Owner studioKuhnen – product : interface : design

So, I found out a way of doing a relatively good looking and perfectly usable and performant plywood appearance, bare with me:

 If you add this texture as an appearence, of 200x200 mm and set roughness to 1.0, you will have this: 

 If you then go to: "Texture map controls" > Set projection to cylindrical, chose the axis to be the smallest dimension of the body and or component (can be done to both), and then uncheck capped, we will have this:

 not amusing right? If you desire you can apply a plain wood grain to the top and bottom faces. BUT, where this "hack" shines is in complex bodies:

 (this is real time btw)

Hope it can be useful to someone. 
Thanks and bye!

Nice!

Agreed, for a flat piece of plywood with perpendicular straight edges , this is relatively easy to do.

However, if you have to edit the geometry and add cuts, your work starts again, which would not be the case when using a solid wood (procedural) texture.

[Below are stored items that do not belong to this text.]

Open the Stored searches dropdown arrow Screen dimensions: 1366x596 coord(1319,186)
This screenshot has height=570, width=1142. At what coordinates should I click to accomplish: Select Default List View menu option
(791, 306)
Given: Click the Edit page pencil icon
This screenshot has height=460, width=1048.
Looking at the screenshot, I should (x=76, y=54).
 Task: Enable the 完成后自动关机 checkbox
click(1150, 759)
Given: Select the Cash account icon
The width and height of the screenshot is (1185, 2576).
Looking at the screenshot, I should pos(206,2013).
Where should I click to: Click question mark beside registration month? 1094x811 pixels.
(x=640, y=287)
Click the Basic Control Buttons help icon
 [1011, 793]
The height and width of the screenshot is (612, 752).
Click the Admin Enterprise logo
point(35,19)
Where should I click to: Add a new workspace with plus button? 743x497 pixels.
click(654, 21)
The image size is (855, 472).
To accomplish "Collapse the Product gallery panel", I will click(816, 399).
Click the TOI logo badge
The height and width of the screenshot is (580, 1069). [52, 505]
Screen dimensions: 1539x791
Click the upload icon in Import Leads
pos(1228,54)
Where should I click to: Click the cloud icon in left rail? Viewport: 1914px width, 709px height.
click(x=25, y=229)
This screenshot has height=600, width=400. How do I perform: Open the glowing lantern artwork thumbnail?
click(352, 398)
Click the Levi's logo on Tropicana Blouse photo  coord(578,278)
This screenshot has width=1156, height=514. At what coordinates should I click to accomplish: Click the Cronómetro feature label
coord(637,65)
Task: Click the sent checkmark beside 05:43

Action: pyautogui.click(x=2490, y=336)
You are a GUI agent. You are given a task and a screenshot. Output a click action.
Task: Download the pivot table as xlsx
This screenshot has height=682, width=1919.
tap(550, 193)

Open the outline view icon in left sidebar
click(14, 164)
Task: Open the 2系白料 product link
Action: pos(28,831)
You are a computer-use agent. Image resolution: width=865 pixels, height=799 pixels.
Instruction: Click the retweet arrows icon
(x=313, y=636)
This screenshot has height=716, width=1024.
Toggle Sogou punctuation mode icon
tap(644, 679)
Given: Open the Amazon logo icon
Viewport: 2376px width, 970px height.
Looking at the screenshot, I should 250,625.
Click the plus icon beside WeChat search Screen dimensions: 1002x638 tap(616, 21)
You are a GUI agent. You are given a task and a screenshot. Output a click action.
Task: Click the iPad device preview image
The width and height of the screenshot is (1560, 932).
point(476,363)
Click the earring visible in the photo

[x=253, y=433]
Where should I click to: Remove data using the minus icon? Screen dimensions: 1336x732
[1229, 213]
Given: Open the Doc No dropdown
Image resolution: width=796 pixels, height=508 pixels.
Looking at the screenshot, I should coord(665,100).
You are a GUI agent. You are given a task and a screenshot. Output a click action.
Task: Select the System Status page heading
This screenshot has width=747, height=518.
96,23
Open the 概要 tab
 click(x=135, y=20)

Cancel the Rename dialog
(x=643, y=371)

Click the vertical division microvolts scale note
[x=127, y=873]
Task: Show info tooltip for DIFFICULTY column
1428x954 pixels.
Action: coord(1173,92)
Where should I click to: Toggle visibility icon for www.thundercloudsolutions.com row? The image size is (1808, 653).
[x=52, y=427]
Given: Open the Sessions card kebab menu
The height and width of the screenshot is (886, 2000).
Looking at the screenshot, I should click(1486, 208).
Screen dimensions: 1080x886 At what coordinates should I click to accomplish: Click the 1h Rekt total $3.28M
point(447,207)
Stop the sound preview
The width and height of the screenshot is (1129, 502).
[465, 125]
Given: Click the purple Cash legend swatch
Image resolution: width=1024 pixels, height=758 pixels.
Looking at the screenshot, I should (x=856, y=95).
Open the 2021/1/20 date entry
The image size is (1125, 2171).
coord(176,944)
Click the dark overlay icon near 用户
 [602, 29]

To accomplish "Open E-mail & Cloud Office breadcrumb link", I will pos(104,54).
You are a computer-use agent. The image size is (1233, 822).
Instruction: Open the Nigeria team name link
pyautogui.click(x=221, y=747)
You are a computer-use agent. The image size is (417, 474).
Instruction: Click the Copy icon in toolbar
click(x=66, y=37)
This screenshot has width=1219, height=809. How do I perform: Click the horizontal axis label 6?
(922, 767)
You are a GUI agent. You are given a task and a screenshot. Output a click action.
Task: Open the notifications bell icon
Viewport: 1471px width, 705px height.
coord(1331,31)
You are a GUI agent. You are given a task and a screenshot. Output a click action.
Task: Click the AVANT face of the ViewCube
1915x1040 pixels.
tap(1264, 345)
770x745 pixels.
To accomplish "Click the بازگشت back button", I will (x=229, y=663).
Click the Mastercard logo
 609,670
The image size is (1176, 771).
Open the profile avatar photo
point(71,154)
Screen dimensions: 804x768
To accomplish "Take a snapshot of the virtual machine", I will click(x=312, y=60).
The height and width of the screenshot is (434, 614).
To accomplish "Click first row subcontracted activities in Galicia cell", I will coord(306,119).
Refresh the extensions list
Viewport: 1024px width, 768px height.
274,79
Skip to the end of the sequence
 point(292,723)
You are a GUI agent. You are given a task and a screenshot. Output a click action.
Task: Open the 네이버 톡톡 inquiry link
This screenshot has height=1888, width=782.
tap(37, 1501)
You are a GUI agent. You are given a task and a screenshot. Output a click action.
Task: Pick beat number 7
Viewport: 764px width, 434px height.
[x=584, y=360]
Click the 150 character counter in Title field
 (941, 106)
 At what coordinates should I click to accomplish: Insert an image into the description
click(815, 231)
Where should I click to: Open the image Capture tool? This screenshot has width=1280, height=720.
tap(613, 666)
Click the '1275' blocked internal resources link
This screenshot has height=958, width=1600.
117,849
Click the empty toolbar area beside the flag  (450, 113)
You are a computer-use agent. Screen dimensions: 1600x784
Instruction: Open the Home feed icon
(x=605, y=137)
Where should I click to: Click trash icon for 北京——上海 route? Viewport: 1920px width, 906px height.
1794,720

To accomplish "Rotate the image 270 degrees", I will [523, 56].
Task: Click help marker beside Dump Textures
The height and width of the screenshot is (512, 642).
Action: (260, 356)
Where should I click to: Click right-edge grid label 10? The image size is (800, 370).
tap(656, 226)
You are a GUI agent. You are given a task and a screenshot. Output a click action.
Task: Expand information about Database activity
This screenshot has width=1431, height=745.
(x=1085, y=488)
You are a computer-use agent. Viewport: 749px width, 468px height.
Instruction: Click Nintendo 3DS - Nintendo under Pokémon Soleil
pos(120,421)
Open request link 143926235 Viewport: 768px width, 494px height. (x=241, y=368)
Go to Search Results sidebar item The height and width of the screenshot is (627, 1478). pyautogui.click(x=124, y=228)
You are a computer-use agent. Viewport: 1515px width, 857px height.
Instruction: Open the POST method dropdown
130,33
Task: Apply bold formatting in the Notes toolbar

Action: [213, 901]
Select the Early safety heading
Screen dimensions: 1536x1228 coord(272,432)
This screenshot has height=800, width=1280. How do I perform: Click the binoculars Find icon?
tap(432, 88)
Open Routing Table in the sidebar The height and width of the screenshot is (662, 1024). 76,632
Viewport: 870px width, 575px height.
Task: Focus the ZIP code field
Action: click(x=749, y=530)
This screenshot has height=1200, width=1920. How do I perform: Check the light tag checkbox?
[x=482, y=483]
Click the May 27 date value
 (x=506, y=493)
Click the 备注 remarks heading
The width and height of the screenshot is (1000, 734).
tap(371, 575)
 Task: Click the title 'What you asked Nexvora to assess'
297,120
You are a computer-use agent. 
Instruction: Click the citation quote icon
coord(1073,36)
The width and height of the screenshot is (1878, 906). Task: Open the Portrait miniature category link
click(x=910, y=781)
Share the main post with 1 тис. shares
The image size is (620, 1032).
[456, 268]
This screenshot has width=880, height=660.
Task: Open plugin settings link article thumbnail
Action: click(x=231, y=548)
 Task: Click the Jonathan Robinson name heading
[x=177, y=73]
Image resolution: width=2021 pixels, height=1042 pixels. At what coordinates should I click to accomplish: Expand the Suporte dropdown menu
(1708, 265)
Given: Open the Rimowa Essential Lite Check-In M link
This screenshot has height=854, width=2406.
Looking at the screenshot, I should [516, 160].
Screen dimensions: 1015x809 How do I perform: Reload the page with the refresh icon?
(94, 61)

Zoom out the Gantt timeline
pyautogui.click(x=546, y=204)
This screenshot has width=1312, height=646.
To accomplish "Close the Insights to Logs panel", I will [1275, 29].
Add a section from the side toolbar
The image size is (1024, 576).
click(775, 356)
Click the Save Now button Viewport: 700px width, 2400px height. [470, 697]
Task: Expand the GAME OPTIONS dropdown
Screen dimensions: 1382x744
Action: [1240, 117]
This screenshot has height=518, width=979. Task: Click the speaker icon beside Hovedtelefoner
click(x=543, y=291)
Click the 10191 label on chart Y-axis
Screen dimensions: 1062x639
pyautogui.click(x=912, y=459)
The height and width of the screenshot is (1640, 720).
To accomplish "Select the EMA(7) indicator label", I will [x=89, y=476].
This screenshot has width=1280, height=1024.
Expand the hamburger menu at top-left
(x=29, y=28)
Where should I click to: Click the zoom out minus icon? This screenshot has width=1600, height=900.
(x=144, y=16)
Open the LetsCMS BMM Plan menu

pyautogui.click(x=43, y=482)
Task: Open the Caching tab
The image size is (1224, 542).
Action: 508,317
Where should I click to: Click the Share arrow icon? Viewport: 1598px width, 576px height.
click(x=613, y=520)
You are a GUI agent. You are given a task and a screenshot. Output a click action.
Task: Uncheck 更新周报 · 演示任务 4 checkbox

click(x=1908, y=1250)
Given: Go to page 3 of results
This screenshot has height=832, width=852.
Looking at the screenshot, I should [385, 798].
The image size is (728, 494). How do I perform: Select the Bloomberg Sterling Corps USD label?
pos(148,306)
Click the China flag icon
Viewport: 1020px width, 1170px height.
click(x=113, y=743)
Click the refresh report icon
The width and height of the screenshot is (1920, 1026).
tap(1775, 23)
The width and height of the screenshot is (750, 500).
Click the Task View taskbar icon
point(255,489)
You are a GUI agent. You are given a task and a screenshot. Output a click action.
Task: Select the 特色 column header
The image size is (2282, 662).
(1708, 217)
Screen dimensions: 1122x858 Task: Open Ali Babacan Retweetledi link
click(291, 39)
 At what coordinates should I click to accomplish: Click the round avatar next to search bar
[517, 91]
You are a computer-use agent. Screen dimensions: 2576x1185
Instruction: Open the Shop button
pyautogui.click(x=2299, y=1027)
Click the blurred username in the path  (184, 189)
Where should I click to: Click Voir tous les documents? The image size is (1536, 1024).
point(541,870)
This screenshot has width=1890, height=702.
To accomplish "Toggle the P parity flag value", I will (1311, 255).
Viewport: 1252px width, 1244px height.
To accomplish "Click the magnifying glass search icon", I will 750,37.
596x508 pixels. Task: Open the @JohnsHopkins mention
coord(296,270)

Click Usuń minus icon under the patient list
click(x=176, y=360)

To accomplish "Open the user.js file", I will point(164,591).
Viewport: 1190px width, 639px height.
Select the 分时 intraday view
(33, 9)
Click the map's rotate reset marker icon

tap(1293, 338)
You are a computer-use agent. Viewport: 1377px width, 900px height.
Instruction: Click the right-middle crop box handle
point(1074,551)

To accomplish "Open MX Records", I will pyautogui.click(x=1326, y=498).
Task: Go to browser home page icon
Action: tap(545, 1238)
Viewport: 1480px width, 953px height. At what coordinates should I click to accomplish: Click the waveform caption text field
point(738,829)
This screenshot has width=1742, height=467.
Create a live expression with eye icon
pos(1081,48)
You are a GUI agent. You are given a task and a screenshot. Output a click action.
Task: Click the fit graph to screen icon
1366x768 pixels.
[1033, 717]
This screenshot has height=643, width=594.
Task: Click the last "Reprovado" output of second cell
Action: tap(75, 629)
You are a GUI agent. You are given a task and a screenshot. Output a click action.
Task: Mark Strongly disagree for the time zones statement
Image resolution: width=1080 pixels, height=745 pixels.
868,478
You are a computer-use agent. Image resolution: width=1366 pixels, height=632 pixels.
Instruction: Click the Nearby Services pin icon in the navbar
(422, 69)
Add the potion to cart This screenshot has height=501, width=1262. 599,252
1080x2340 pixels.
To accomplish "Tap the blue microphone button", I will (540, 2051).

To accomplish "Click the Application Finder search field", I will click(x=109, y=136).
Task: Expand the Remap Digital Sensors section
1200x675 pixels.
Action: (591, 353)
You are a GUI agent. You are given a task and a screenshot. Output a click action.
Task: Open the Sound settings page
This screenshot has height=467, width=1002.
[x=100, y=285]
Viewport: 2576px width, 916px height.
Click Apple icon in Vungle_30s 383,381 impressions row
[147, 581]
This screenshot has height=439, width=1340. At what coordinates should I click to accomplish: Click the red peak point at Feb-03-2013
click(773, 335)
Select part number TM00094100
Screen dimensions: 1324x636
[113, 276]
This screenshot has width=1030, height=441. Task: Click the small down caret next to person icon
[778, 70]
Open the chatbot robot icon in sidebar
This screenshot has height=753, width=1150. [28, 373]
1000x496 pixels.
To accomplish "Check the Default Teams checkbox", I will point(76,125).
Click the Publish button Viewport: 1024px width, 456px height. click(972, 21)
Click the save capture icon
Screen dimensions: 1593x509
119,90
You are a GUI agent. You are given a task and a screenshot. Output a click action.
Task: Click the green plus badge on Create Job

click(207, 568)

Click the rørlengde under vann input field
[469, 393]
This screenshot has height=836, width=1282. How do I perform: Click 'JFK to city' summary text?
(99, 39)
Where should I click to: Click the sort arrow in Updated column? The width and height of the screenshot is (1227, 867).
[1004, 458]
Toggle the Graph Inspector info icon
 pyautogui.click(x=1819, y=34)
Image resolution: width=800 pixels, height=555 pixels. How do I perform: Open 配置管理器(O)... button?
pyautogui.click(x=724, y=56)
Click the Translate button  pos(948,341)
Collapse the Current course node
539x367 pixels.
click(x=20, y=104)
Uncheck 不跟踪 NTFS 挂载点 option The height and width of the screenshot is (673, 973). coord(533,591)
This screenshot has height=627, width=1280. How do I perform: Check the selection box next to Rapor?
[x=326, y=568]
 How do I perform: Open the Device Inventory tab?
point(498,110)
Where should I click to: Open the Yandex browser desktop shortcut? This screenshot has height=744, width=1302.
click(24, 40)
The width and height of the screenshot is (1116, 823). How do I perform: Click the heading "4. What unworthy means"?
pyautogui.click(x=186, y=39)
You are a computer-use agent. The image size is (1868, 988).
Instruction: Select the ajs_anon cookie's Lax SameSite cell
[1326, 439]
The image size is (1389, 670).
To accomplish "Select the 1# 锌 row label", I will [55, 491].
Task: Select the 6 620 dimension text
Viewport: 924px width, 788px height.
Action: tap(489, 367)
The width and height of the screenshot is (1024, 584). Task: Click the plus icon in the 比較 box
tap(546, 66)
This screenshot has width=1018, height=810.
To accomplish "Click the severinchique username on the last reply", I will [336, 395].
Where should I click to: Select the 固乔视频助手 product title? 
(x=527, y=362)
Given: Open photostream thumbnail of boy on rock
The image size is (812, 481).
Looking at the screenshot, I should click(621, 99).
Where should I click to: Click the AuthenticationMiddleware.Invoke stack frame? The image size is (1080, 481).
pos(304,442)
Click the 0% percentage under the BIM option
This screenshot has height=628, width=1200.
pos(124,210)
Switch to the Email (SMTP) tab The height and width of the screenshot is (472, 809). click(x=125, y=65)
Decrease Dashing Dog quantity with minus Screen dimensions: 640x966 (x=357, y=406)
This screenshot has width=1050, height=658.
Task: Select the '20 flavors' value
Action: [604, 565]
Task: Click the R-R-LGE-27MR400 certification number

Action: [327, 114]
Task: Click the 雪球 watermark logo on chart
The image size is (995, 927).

Also, in furniture design bent laminate structures are very common and that is where this technique can come to its limits. While NURBS surfaces also have UV coordinates, the UV's of trimmed NURBS surfaces don't necessarily follow the bend lines of a given piece of furniture.

As it pertains to external render engines, the issues its not what CAN be done, but what you HAVE to do. I sometimes use an external render engine myself (Indigo Renderer) because some of the things I do require a spectral render engine and also better camera and lighting control.

The issue is that this is a one way street. Design changes in Fusion 360 result in a lot of repetitive work. Exporting and importing stuff again, texturing etc. For a final render that is fine, but I find textures important for quick design iterations as well, so having this as a procedural solid wood texture within Fusion 360 would tremendously speed up the workflow.